Kedua, pemberdayaan ekonomi rakyat kecil sangat penting agar daya beli masyarakat terhadap pangan bergizi meningkat. Ketiga, kolaborasi lintas sector pemerintah, perguruan tinggi, LSM, hingga komunitas lokal harus digalakkan. Keempat, pemerataan distribusi pangan sehat dan bergizi ke pelosok menjadi syarat mutlak.
Kemudian Program makan siang bergizi gratis di sekolah yang tengah dicanangkan pemerintah juga harus dipastikan berjalan efektif. Program ini bukan sekadar kebijakan populis, tetapi investasi jangka panjang untuk menyiapkan generasi NTB yang sehat, kuat, dan cerdas.
NTB Makmur Mendunia: Antara Slogan dan Realita
Pak Gubernur yang saya hormati, bagaimana kita bisa berharap angka stunting atau gizi buruk di NTB bisa teratasi dengan baik, jika lapangan pekerjaan bagi orang tua bayi masih terbatas, kondisi kesehatan lingkungan kita masih buruk, dan indeks kesehatan masih rendah? Pertanyaan saya sederhana, apakah visi “NTB Makmur Mendunia” itu sudah tercapai?
Saya masih mencoba optimis, Pak Gubernur, karena visi itu terdengar indah, sangat besar, dan memberi harapan. Namun, maaf jika di mata rakyat kecil seperti saya, visi itu terlihat gagap dan terkesan hanya obral slogan saja. Untuk apa slogan begitu besar, sementara angka kemiskinan masih tinggi? Jika kita bedah lebih dalam, antara visi dan kondisi rakyat, jaraknya masih jauh panggang dari api.
Oh iya, Pak Gubernur, data terbaru dari Badan Pusat Statistik (BPS) NTB cukup mengejutkan. Per Agustus 2024 tercatat ada 80 ribu orang menganggur, saya belum tahu angka di tahun 2025 ini semoga membaik.
Pak Gubernur, angka pengangguran ini berdasarkan usia angkatan kerja (15 tahun ke atas), dan malah meningkat dibandingkan tahun-tahun sebelumnya. Lebih ironis lagi, lulusan SMK yang seharusnya siap kerja justru mendominasi angka pengangguran itu. Bagaimana generasi muda kita bisa berkontribusi pada visi NTB mendunia, kalau akses kerja mereka justru makin sempit?

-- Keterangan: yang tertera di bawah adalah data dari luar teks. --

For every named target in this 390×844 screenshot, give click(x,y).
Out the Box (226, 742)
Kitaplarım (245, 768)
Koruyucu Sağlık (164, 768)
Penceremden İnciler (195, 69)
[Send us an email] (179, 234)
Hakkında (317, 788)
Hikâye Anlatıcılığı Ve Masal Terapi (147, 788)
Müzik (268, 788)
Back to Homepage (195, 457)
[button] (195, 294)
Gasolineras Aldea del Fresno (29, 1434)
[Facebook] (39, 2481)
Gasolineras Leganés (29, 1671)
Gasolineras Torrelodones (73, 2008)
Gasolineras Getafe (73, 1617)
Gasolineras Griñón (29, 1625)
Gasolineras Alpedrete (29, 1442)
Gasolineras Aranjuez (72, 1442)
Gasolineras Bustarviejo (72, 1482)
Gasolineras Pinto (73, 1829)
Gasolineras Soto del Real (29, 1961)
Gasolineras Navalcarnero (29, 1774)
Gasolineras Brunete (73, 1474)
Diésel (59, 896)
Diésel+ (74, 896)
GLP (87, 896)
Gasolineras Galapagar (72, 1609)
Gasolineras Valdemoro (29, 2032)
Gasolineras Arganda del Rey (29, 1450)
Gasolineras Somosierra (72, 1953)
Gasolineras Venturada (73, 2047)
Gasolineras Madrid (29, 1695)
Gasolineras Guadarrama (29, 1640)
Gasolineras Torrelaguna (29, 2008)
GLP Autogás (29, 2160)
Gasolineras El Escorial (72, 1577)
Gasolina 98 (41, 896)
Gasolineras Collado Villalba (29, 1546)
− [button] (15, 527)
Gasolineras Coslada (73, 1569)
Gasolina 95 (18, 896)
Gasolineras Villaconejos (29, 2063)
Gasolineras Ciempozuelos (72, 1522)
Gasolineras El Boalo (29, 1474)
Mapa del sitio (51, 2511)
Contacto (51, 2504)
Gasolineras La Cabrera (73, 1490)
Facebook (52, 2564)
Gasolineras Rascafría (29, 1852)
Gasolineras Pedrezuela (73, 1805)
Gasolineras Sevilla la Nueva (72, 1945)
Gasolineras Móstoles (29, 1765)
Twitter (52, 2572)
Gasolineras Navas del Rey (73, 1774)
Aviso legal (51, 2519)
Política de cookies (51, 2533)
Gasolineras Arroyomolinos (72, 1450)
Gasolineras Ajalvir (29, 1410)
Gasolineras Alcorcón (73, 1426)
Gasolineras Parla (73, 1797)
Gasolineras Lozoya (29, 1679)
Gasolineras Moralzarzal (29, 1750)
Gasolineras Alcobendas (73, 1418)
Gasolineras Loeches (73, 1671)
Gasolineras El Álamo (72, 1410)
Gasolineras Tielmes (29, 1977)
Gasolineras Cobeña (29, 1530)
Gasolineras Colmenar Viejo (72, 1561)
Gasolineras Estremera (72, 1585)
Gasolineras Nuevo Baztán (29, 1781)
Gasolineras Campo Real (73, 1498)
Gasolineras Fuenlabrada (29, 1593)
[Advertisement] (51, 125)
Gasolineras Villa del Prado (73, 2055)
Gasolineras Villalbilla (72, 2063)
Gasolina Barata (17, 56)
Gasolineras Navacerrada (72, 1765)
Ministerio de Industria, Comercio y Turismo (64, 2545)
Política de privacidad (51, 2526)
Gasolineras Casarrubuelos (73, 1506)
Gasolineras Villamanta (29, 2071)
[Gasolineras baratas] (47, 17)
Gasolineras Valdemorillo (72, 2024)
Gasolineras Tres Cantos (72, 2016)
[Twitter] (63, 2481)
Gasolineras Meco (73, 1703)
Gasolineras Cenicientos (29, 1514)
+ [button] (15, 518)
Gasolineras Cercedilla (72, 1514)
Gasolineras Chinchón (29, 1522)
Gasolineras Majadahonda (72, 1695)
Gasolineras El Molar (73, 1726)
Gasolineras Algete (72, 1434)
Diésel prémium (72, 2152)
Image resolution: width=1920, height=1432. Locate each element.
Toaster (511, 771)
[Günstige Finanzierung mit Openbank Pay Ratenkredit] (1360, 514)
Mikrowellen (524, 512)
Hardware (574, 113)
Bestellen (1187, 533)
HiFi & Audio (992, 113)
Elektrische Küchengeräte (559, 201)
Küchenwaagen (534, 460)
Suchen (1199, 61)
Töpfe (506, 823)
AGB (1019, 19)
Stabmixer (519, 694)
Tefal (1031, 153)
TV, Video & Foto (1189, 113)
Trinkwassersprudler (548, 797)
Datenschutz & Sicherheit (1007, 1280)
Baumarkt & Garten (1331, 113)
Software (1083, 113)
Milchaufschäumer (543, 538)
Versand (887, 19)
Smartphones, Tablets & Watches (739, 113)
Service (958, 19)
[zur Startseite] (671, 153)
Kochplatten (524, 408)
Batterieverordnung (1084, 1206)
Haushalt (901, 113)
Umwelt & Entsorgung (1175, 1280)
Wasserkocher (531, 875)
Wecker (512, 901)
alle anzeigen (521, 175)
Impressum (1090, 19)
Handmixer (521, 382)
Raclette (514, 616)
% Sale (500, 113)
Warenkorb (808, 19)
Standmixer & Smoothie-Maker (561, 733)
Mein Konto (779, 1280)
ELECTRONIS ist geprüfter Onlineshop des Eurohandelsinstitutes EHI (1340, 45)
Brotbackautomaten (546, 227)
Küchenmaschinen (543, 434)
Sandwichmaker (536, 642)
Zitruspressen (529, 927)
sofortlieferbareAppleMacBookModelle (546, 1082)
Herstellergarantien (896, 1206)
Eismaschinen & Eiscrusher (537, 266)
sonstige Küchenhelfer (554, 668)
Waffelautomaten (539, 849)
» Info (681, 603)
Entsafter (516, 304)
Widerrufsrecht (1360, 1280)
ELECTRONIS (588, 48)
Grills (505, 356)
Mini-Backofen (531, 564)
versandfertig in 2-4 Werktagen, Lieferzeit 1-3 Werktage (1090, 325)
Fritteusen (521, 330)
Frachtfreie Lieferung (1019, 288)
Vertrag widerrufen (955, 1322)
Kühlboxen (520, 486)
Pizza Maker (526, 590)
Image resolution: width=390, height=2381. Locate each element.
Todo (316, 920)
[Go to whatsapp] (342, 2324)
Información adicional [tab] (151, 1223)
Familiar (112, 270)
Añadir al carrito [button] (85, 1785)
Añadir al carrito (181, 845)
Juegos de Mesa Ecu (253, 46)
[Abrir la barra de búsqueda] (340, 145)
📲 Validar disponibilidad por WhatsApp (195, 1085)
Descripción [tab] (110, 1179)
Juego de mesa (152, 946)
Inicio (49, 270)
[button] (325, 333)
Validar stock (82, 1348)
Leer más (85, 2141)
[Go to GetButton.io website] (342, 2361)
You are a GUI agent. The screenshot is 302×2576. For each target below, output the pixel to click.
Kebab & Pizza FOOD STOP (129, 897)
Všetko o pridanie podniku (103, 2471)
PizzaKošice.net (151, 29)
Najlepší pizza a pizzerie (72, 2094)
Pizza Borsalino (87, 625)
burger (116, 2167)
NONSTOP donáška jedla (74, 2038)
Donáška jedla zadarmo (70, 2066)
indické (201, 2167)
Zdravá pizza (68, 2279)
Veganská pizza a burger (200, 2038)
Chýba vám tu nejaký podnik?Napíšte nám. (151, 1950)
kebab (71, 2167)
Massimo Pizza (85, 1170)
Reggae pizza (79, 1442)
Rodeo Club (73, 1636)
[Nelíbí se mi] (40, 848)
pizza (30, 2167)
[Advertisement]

Tak berhenti di sana, saya juga dikejutkan oleh fakta lain angka kematian ibu dan bayi di NTB masih sangat tinggi. Data mencatat mencapai 257 per 100.000 kelahiran hidup, jauh di atas rata-rata nasional yang berada di angka 177 per 100.000. Bukankah ini menjadi potret nyata bahwa indeks kesehatan kita masih tertinggal, bahkan ketika visi besar sudah didengungkan?
Saya sadar, Pak Gubernur masih baru. Betul, masa kepemimpinan Bapak memang belum genap satu tahun. Tapi publik sudah menaruh harapan besar pada slogan “NTB Makmur Mendunia” itu. Harapan rakyat sederhana saja ada perubahan nyata yang bisa dirasakan, terutama pada aspek paling mendasar, yaitu pangan, sandang, papan, dan tentu saja kesehatan. Kalau rakyat masih kesulitan memenuhi gizi anaknya, kalau ibu-ibu masih cemas melahirkan, kalau pemuda masih menganggur, lalu makmur yang seperti apa yang kita maksud?
Saya tentu harus jujur juga, Pak Gubernur. Pencapaian Bapak dalam beberapa hal mungkin sudah luar biasa. Namun, maaf, di mata saya dan mungkin banyak rakyat lainnya, hal yang benar-benar luar biasa itu belum terasa. Coba tengok kembali capaian gubernur sebelum Bapak, lalu evaluasi. Karena slogan dan visi Bapak sangat tinggi, bahkan luar biasa, maka masyarakat tentu menunggu bukti luar biasa pula.
Pada akhirnya, kami tidak menolak harapan. Kami masih ingin optimis, Pak Gubernur. Tetapi optimisme itu hanya bisa tumbuh jika slogan yang begitu besar tidak berhenti di baliho, podium, atau spanduk. Kami ingin merasakannya di meja makan kami, di tubuh anak-anak kami yang sehat, di lapangan pekerjaan yang terbuka, dan di angka kesehatan yang membaik. (*)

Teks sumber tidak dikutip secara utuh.